Task objective
Read through the material below and copy each line in which the word "agent" occurs.

Material provided
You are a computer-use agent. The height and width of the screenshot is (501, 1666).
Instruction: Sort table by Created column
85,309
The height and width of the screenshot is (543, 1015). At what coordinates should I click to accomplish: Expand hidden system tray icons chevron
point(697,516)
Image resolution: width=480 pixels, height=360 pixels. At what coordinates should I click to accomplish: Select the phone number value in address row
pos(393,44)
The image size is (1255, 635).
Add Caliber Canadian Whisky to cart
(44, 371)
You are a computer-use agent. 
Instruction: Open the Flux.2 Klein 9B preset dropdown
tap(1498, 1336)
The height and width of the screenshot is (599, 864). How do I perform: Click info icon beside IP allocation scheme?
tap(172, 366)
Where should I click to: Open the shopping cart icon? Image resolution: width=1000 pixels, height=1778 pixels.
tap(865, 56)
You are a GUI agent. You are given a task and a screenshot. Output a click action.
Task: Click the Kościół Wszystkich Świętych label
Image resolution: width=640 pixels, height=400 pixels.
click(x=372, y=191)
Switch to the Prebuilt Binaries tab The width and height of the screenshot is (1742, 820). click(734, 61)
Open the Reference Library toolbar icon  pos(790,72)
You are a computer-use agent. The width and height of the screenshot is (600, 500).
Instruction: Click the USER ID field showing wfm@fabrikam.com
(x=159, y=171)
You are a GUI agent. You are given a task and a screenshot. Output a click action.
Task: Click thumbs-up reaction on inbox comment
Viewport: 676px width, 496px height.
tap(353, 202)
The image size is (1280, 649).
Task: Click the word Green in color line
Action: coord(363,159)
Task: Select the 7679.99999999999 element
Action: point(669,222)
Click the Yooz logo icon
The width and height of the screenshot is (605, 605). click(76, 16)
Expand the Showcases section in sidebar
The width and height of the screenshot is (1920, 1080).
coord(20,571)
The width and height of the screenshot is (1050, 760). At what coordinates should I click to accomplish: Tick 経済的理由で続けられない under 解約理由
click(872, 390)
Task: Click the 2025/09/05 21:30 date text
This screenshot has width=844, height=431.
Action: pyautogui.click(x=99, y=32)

Exercise response
You are a computer-use agent. The height and width of the screenshot is (501, 1666).
You are a computer-use agent. 
You are a GUI agent. You are given a task and a screenshot. Output a click action.
You are a computer-use agent. The width and height of the screenshot is (600, 500).
You are a GUI agent. You are given a task and a screenshot. Output a click action.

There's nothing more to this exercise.